◆ EXERCISE TASKS ◆
1 - In the text on storytelling in user experience, who says a story can act as a spark for an idea?
2 - Translate this sentence from the text on storytelling in user experience into Spanish: "What makes stories work in a business context is the way they engage the imagination."
3 - Please carry the text on storytelling in user experience forward from its last line.
(Beginning of DOCUMENT SEGMENT)
Once your team gets in that place, no amount of persuasion seems to work, and the discussion can degenerate into a battle of opinions—what Steve Krug calls “religious wars”—which can break out even over how to respond to user research or usability tests. Our usual business tools—charts, graphs, and rational argument—don’t work very well when you have to convince people on both a rational and an emotional level. You might be able to overwhelm them with data, but to do that, you have to have a lot of data. You can work through a dialogue with your team to resolve such issues, but this takes a long time and is impractical if you need to persuade a lot of people at once. That’s where stories come in.
Storytelling as a way of communicating ideas isn’t just our idea. There’s a whole community around storytelling as a way to lead. Steve Denning, a former manager at the World Bank, says a story can act as a spark for an idea. In his books The Springboard and Radical Management, he describes the way you can use stories to introduce new ideas into an organization and get people to listen to them. He thinks they are the key to a new style of leadership that abandons command-and-control for teamwork.
What makes stories work in a business context is the way they engage the imagination. The same thing works in user experience. A good storyteller invites listeners to enter into the world of the story and make it their own. Figures 1–4 show how this works.
Once your listeners have engaged their brain and their emotions, they’re ready to join you in a new idea.
Here are three examples of how short, targeted stories can engage your team or your management as you explain user research results or present a design idea.
Use Stories to Explain Pesky Realities
Real people have a habit of surprising us with unexpected attitudes or behavior. When you have to share counterintuitive or subtle user research, don’t drown your team in data. That sets you up for an argument—and a few data points probably won’t convince anyone on their own. Instead, use a story to present the idea from a different perspective. When crafting your story, you can use this simple structure:
- Start with a fact.
- Suggest an explanation.
- Use a juicy fragment from your user research to illustrate the point.
- End with a conclusion.
(End of DOCUMENT SEGMENT)
(Beginning of RECORD SET)
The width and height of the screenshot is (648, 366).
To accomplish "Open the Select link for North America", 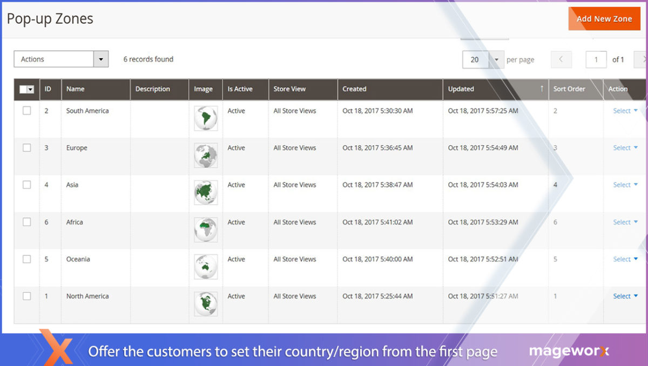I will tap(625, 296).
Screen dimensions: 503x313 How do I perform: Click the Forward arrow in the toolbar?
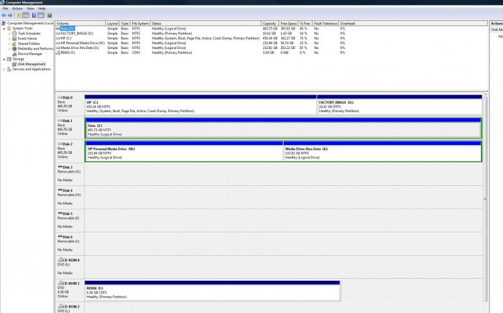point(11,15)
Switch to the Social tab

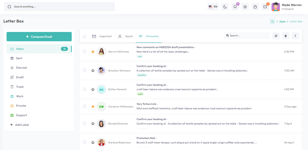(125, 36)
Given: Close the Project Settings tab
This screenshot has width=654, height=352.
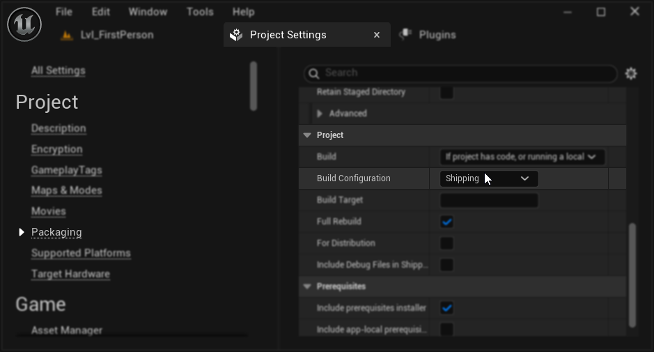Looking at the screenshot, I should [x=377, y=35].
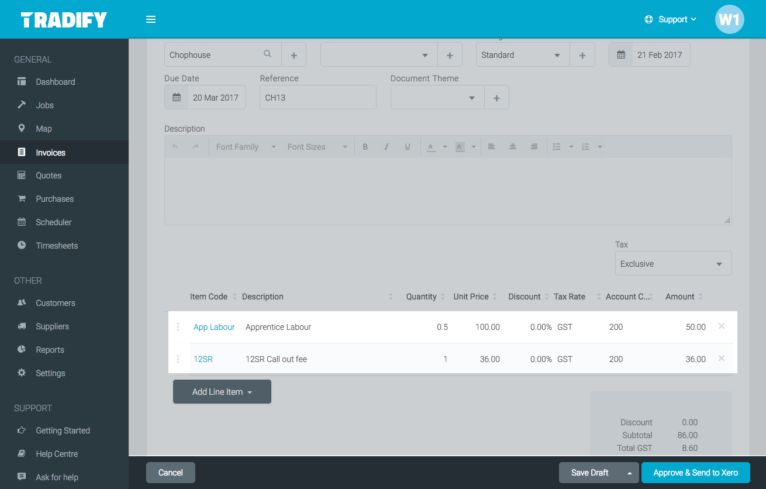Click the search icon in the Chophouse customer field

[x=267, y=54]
(End of RECORD SET)
(Beginning of RECORD SET)
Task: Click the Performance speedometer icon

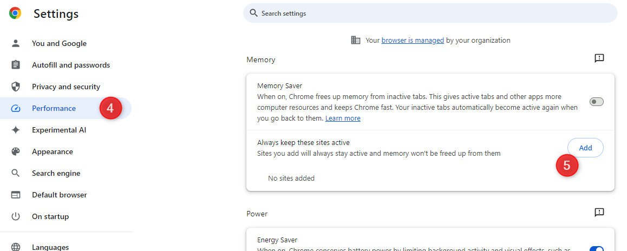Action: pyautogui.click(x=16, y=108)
(End of RECORD SET)
◆ REPLIES ◆
1 - Steve Denning, a former manager at the World Bank.

2 - Lo que hace que las historias funcionen en un contexto empresarial es la forma en que involucran la imaginación.

3 -
Here’s an example:
We were ready to be disappointed. We’d tried a discussion forum before, but nurses were more interested in people than technology. They used the Web, of course, but didn’t see social media as something for work. Only a few of them had phones that did more than make phone calls. Some didn’t even have Web access except at home. So, we were taken by surprise when one nurse after another got enthusiastic about some concept sketches for mobile health sites.
Gina gave us the first clue. A nurse manager for the county health system, she told us: “I’m on the move all day, and I have a huge case load. Patients are always throwing new questions at me. Yesterday, I really struggled to sort out a problem one patient was having with side effects. Though I speak a little Spanish, I just couldn’t remember the correct medical term to explain a new adjuvant the doctor wanted to try. It was so frustrating. I’d like to know it all, but there are difficult cases and new drugs. I always try to make sure I get all the specifics right, so I don’t give anyone the wrong information.”
What Gina wanted was targeted and practical: Spanish translations of medical terms, information about side effects, and dosing guidelines. She pointed at the sketch, saying, “I don’t have a phone that will do all that—yet. But if it’s really that simple…”
Instead of our team’s arguing about adoption rates of smartphones among nurses or whether medical professionals are Web savvy, our story put the data into context. The problem wasn’t what technology the nurses have, but understanding how they think about technology on the job. Stories from your research data that illustrate the real people and real contexts behind the data can be a starting point for productive discussion and brainstorming—and, in this case, a mobile Web site that would really work for this audience.
Your story doesn’t have to be long and involved. A simple, juicy fragment lets your audience get the flavor of a real person with a real point of view. Here’s what you need:
- a sympathetic character—Make sure you give a few details, so your audience can identify with the person in the story, no matter how far the character seems from your listeners. For example, our listeners may not be nurses, but everyone can identify with a chaotic, busy workday like Gina’s and having to deal with a constant stream of new information.
- a clear situation—Include enough context to set the scene, but make sure there’s room for your listeners to imagine their own small, contextual details. In our example, our listeners would be able to imagine working in a busy county health center and the challenges of low health literacy, so they wouldn’t need much help to understand Gina’s perspective.
- rich imagery—Focus on details that evoke sensory images. You want to communicate what the person’s experience is like, not the details of the activity. Gina is on her feet all day. She’s rushed. Her patients can be difficult to communicate with. The information she needs is always somewhere else.
Finally, keep your story short. You can always build on the basic story if people ask you to elaborate or answer questions. The shorter the story, the faster it is to deliver and the easier it is for your listeners to hold it all in their mind and consider it like a gem. The longer the story, the greater the risk that it will take on a life of its own and drift away from the point you are trying to make.